To meet challenges such as these, Seegene has developed a new method for high-multiplex real-time PCR technology. This method, which is called Tagging Oligonucleotide Cleavage and Extension (TOCE™), enables detection of multiple targets in a single fluorescence channel through melting temperature analysis of a series of artificial templates. TOCE can enable multiplex assays to be run on existing real-time PCR instrumentation.

TOCE is a novel approach to real-time PCR and has several unique oligonucleotide components (Figure 1). The key components for TOCE technology are dual priming oligonucleotide (DPO™) primer pairs, “Pitchers” and “Catchers.” The DPO is Seegene’s proprietary target-specific primer design and provides highly specific amplification of the target region. The Pitcher is a tagging oligonucleotide that hybridizes specifically to the target region. The Catcher is a fluorescently labeled artificial template.


Figure 1. Principles of TOCE assay design and signal generation during real-time PCR. (A) TOCE assay is initiated with hybridization of upstream and downstream primers (DPO) and Pitcher to the selected target sequence. (B) Taq polymerase-mediated extension of primers. (C) Taq polymerase having a 5’ nuclease activity encounters the target-bound Pitcher, and cleaves the Pitcher, releasing the tagging portion. The sequence of released tagging portion is complementary to capturing portion of the Catcher. (D) As the tagging portion is fully extended on the Catcher to create the duplex Catcher, quenching is diminished and the fluorescent signal can be detected.

Enhanced Target Specificity

DPO primers are an essential component for optimizing target specificity of the TOCE assay. They function normally in PCR but increase specificity of target amplification while minimizing nontarget interactions and primer-based artifacts. These attributes are particularly important in a high-multiplex TOCE assay as a means of preventing spurious oligonucleotide interactions that can generate nonspecific signaling from the Catcher, or interfere with the interaction between the Catcher and the tagging portion of the Pitcher.

Ultimately, the use of DPO primers, in combination with the flexibility of TOCE technology, contributes to exceptional ease of use in design and development of TOCE assays. This further distinguishes TOCE from other technologies that require highly sophisticated bioinformatics and extensive target information to provide specificity for but a limited number of targets.

TOCE technology also allows for mutation detection to discriminate even one base difference accurately, enabling detection of clustered point mutations. In Figure 2, a signal is generated only when a mutant-specific pitcher binds to a mutated target sequence, discriminating mutations from a wild-type sequence.

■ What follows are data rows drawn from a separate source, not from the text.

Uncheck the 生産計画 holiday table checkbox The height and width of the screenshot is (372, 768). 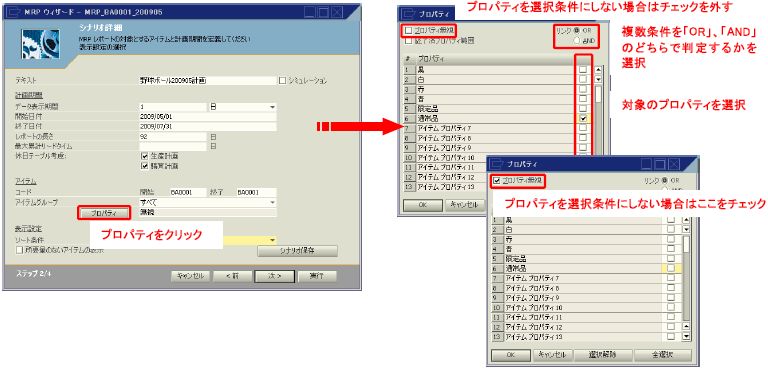tap(144, 156)
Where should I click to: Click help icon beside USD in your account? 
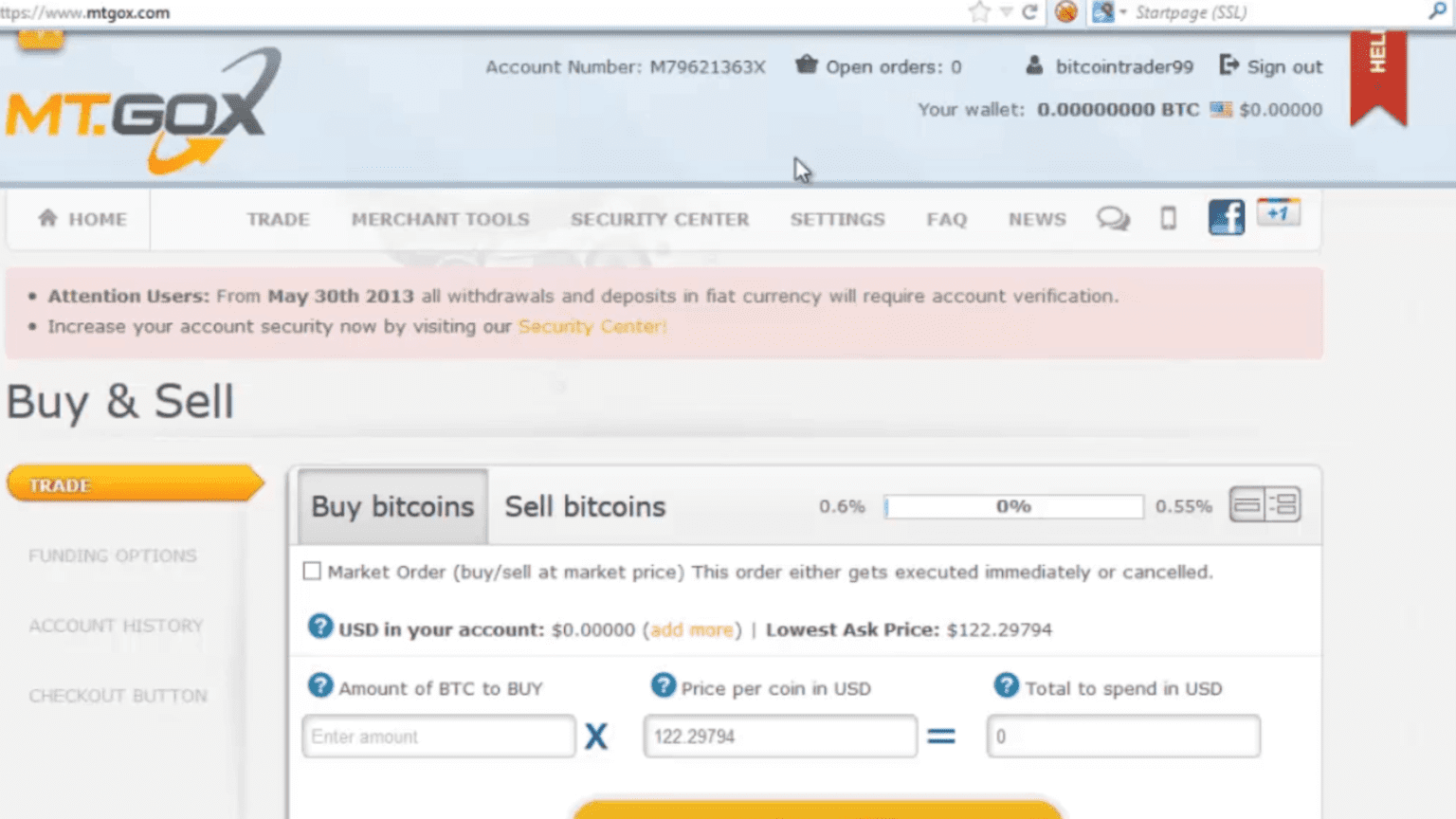(x=320, y=627)
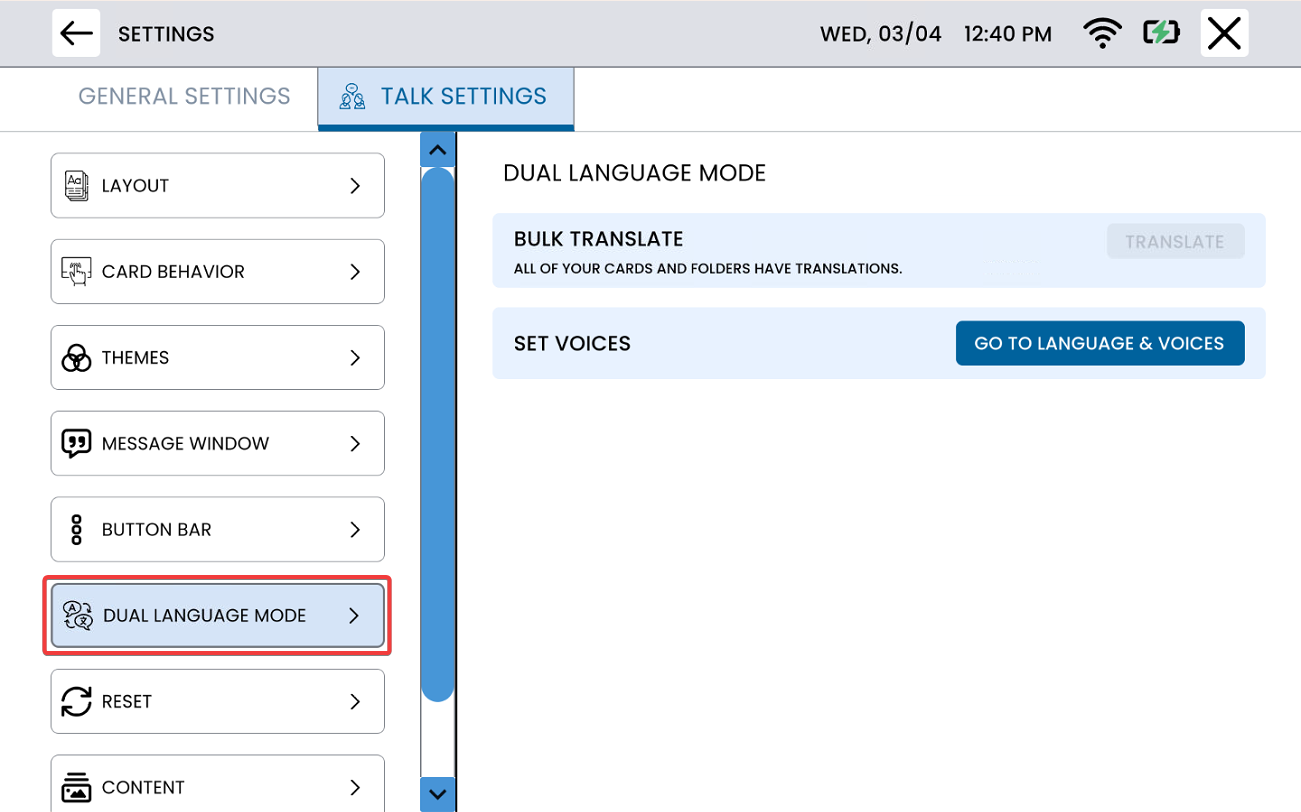Click the Message Window speech bubble icon
The image size is (1301, 812).
tap(76, 444)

Figure 2. Allelic detection and discrimination enabled by mutant-specific Pitcher-Catcher pairs

High Multiplicity in a Single Channel

TOCE technology enables identification of multiple target analytes simultaneously in a single channel. The signal can be measured in real time and/or analyzed by Catcher melting temperature (Tm) to detect the presence of the target analyte. Figure 3 shows a representative example of Pitcher-Catcher designs to differentiate between three unique melt curves for three targets in a single channel, with Tm values ranging from 60°C, 65°C, and 70°C for the three unique targets, respectively (Figure 3).

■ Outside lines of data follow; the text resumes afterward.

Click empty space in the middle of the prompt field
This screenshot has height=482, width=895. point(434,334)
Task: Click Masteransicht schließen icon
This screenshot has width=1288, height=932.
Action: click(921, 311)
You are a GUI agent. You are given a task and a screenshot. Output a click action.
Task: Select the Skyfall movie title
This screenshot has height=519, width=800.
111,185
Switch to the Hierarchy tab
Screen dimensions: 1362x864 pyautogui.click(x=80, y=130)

Unique target-specific Tm profiles can be controlled by the engineered sequence of TOCE Catcher oligos, and by designing unique paired complementarity of each Catcher to one and only one target-specific Pitcher. One unique feature of TOCE is that the Catcher is a fluorescently labeled artificial template, and therefore the Tm can be controlled by adjusting the sequence design parameters of the Catcher oligo. For TOCE assay optimization, the Tm can be easily adjusted and is not limited by the target sequence.

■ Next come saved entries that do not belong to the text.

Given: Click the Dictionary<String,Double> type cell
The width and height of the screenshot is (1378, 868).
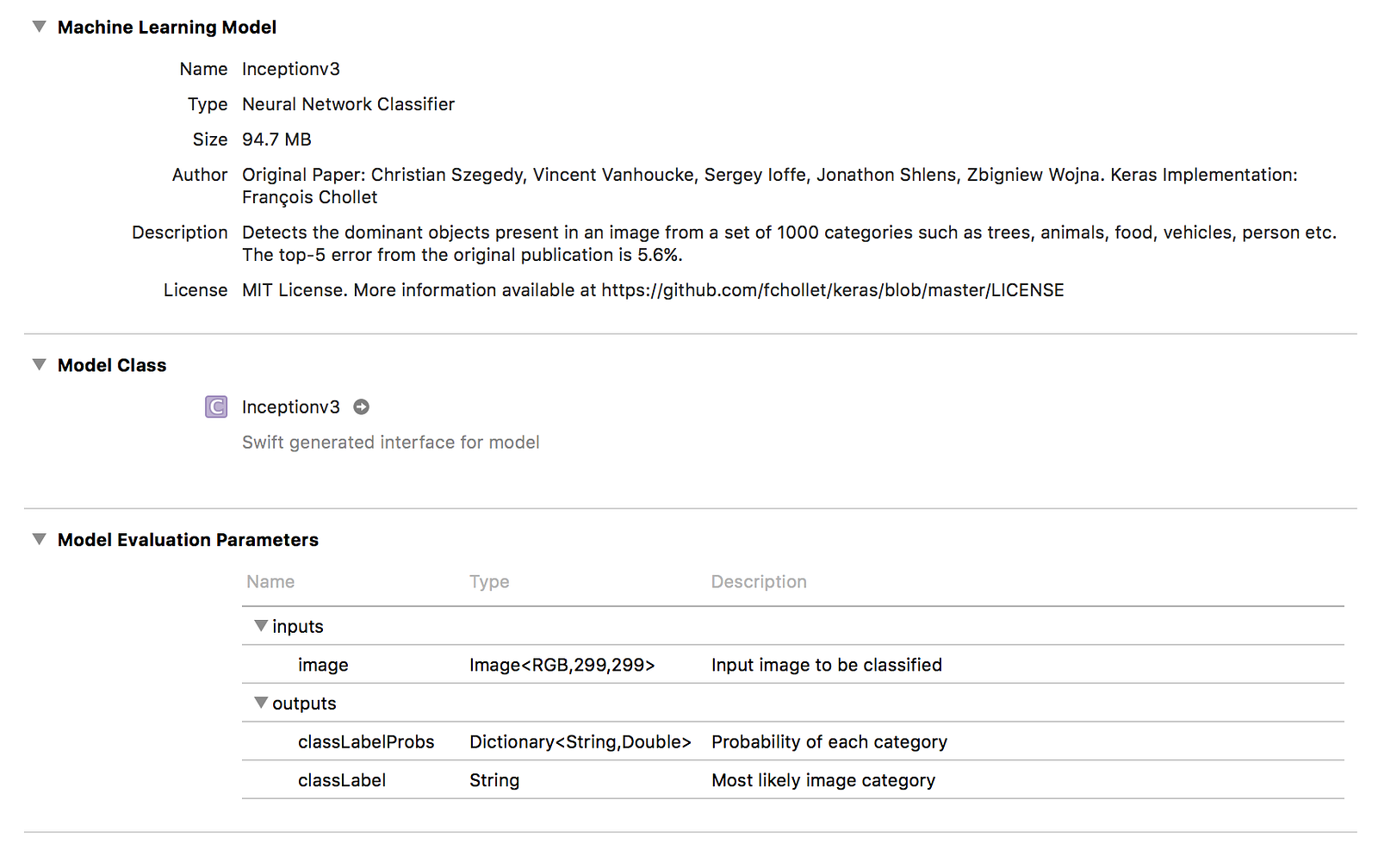Looking at the screenshot, I should click(580, 742).
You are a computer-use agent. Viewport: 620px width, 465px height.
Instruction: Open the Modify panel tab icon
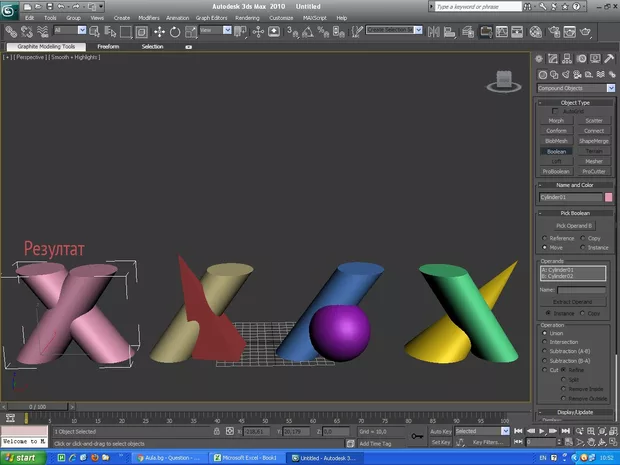(x=554, y=60)
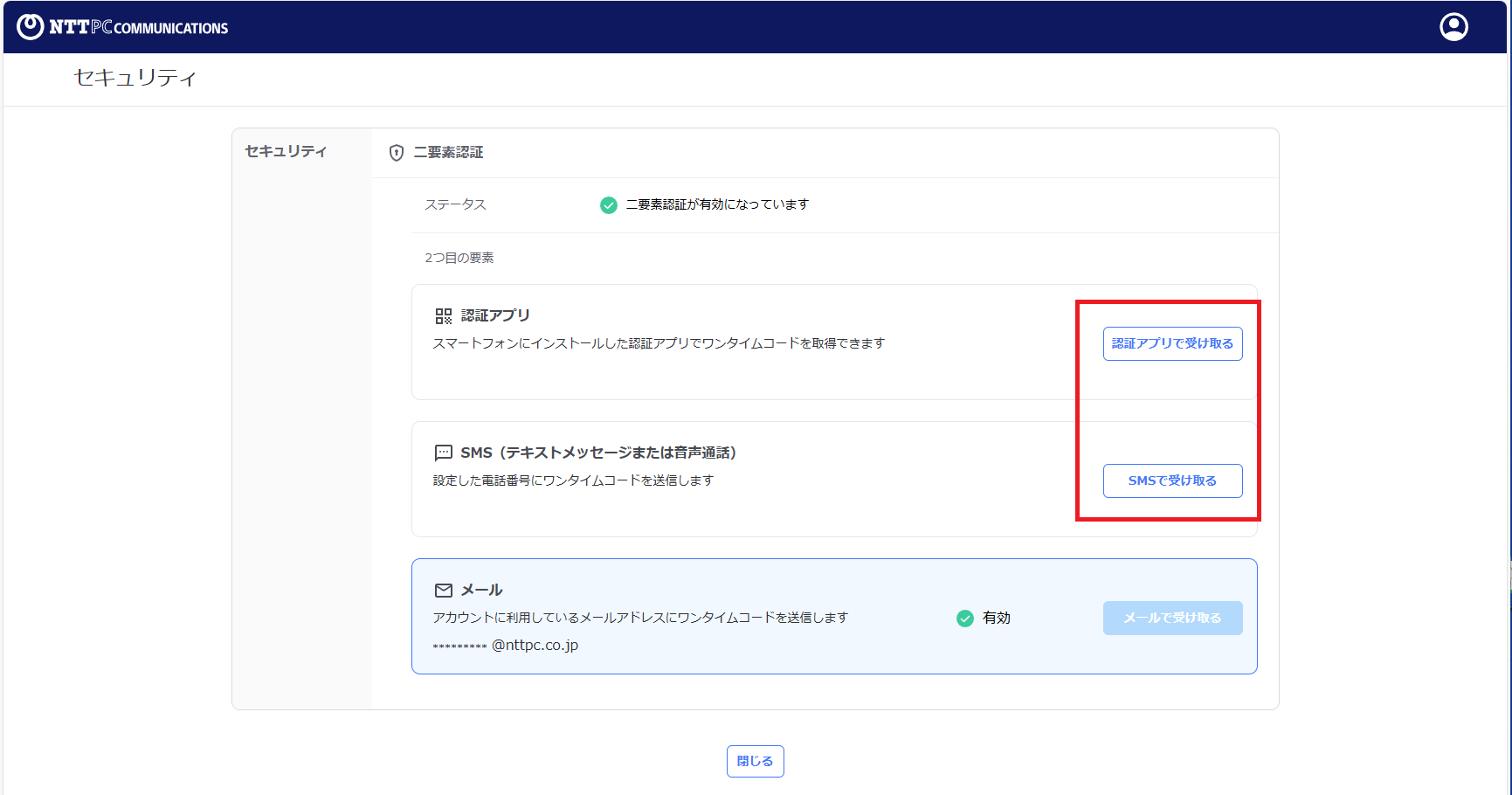Close the page with the 閉じる button
1512x795 pixels.
[755, 761]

The controlled Tm of the Catcher oligos result in discrete and predictable melting profiles for each target. As a result, multiple Catchers with unique Tm profiles can be detected in the same reaction and in the same color channel, significantly increasing the number of targets that can be simultaneously detected in the conventional four-channel real-time thermocycler.

One unique benefit of TOCE is the design versatility of the Pitcher-Catcher detection system. Without changing any other component in the assay, the same target could be detected at different Tm values simply by changing the sequence composition and/or length of the templating portion of the Catcher. This controllable Tm property is a key to the ease of design of a TOCE assay. Catcher combinations are flexible, simplifying assay optimization through selection of tagging portion and Catcher combinations to give the desired Tm profile. Moreover, these combinations are interchangeable, so that tagging portions or Catchers can easily be selected to minimize nonspecific interactions.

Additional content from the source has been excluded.